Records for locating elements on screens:

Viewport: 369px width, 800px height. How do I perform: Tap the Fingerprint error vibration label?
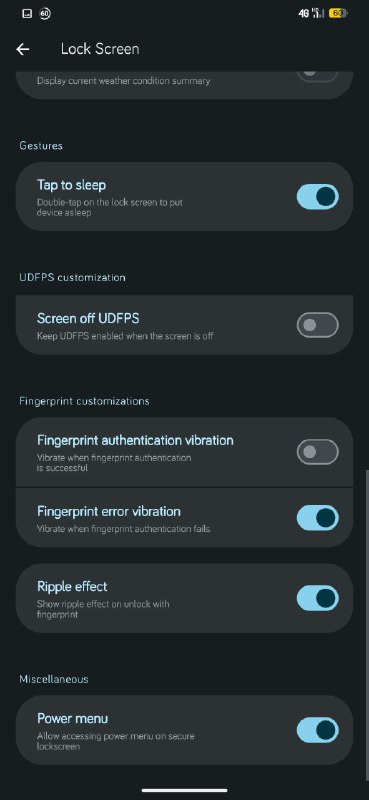click(109, 511)
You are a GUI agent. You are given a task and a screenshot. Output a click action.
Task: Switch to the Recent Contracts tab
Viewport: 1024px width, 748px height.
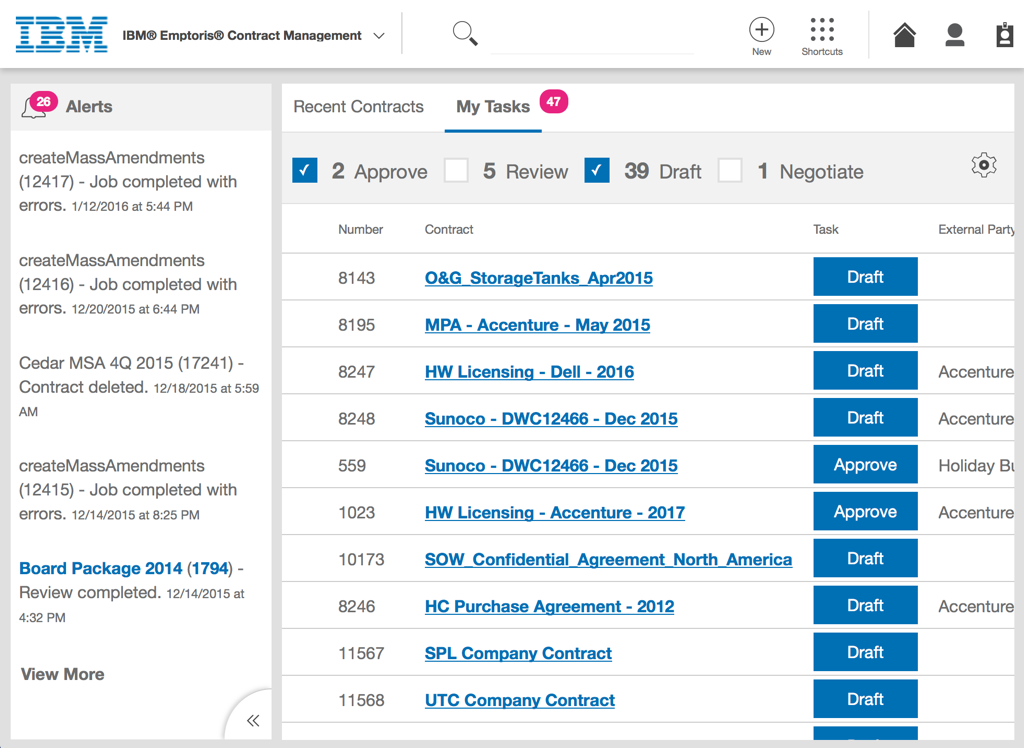coord(358,107)
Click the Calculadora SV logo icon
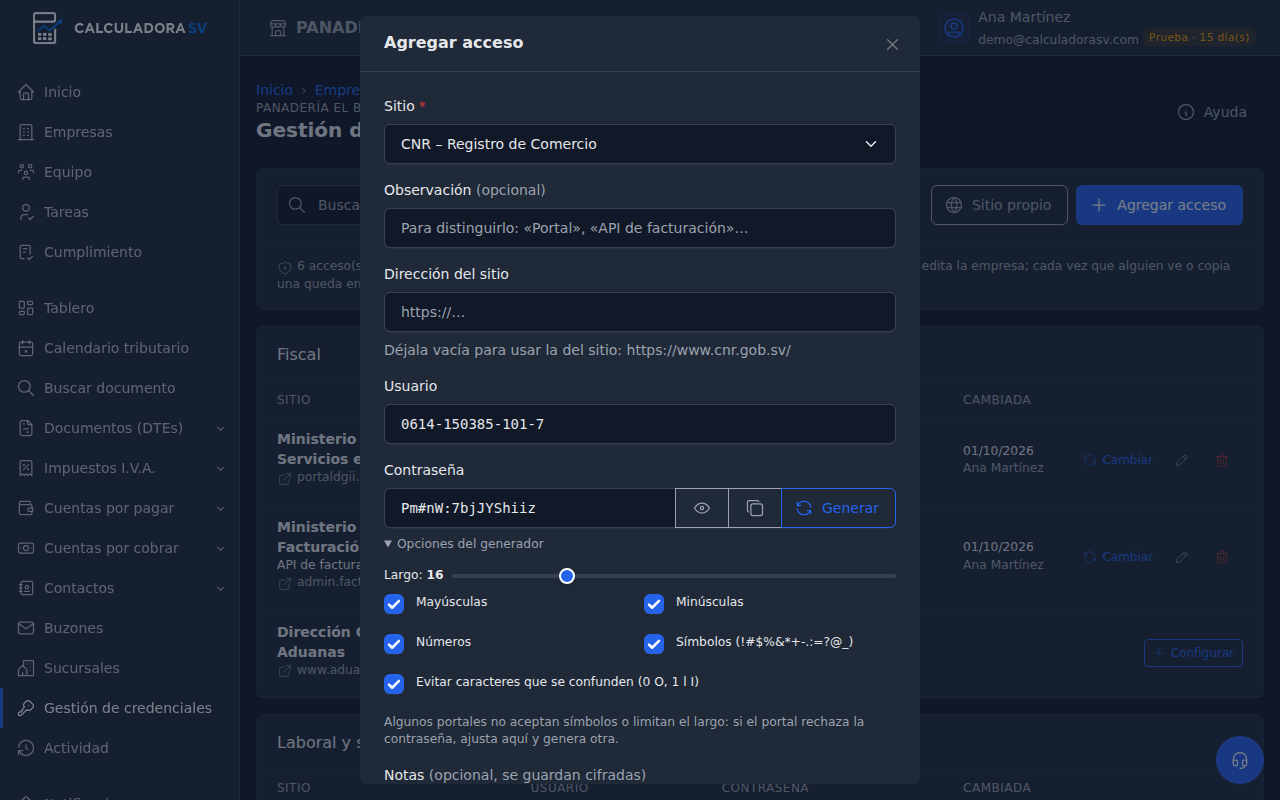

PROBLEM REQUIREMENTS
Recast every line of the items above as a Markdown table with the columns Number and Record line, one row per line and blank lines omitted. Do not include the pictures.

OUTPUT BELOW
| Number | Record line |
|---|---|
| 1 | Viewport: 369px width, 800px height. How do I perform: Tap the Fingerprint error vibration label? |
| 2 | click(109, 511) |
| 3 | You are a GUI agent. You are given a task and a screenshot. Output a click action. |
| 4 | Task: Switch to the Recent Contracts tab |
| 5 | Viewport: 1024px width, 748px height. |
| 6 | coord(358,107) |
| 7 | Click the Calculadora SV logo icon |